== Records for this task

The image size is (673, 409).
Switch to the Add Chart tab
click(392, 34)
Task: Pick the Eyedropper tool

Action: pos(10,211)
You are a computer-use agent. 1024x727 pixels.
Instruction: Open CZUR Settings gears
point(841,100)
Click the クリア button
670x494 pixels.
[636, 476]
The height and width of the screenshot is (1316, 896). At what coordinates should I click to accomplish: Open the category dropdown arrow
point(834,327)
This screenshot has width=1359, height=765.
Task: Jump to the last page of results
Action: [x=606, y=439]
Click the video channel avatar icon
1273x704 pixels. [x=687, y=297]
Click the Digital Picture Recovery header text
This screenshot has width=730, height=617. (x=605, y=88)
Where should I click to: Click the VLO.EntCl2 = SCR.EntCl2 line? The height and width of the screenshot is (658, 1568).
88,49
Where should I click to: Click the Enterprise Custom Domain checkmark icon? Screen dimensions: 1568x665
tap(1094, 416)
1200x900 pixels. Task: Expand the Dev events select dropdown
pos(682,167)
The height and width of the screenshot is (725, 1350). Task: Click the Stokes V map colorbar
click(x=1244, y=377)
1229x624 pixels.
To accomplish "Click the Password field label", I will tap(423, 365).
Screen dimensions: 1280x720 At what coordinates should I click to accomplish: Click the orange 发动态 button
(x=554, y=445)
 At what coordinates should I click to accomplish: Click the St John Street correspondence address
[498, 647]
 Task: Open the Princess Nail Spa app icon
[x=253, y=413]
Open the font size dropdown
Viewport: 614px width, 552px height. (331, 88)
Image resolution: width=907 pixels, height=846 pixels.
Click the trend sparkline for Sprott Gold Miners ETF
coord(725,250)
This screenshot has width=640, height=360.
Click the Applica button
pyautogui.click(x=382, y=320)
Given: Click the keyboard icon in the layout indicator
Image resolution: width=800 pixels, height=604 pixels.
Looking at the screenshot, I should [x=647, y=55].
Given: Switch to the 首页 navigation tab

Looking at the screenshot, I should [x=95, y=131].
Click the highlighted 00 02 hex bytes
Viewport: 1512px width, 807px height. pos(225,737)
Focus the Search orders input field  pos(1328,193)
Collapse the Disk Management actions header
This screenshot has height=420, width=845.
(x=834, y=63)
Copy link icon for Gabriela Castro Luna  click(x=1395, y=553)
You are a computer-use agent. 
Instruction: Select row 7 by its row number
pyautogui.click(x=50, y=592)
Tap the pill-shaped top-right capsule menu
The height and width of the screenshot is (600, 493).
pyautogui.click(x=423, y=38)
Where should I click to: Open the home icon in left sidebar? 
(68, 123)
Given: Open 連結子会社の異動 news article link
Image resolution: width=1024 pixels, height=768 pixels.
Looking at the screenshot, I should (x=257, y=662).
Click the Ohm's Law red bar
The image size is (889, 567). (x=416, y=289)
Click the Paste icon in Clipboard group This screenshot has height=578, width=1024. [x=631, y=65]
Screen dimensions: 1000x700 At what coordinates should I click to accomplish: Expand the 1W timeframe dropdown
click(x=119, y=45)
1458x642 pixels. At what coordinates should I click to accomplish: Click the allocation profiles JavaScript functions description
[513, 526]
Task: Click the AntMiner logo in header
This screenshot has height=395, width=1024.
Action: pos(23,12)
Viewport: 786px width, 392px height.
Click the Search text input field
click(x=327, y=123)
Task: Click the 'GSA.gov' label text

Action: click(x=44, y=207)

====

### Aim of the task
Only lines with the word "agent" are wanted. Find and copy them from the records above.

### Written answer
You are a computer-use agent. 1024x727 pixels.
You are a computer-use agent. 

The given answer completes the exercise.